■ WORK TO COMPLETE ■
Provide a verbatim copy of all the records below, leaving the images out.

Source records:
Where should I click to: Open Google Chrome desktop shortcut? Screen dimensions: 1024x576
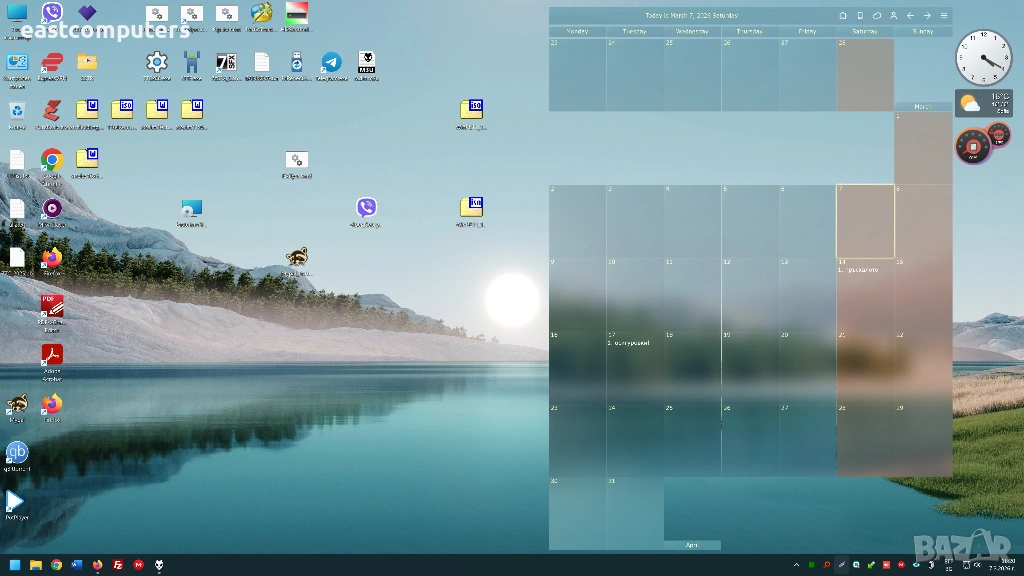click(x=52, y=160)
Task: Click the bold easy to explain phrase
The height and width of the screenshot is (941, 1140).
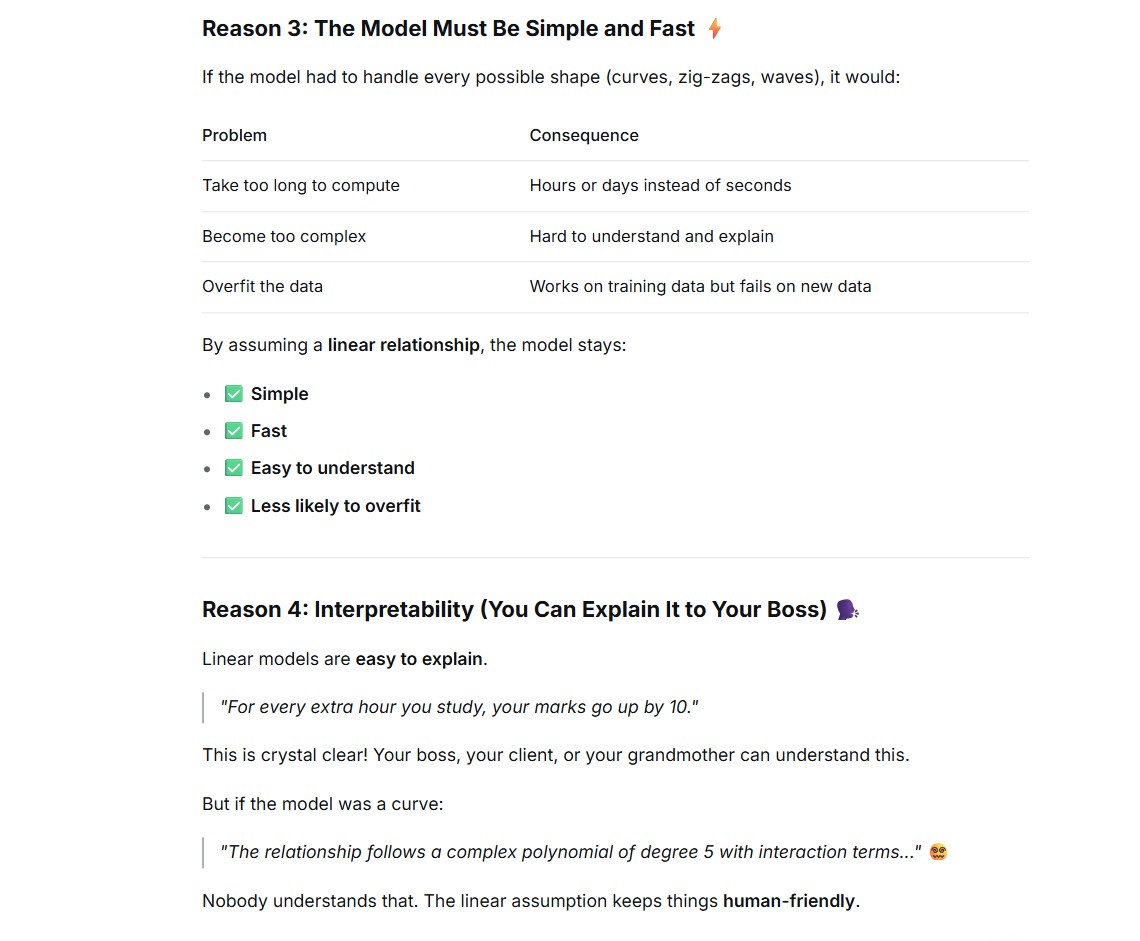Action: pos(419,659)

■ COMPLETED TASK ■
Where should I click to: Open Google Chrome desktop shortcut? Screen dimensions: 1024x576
click(x=52, y=160)
Task: Click the bold easy to explain phrase
The height and width of the screenshot is (941, 1140).
Action: pos(419,659)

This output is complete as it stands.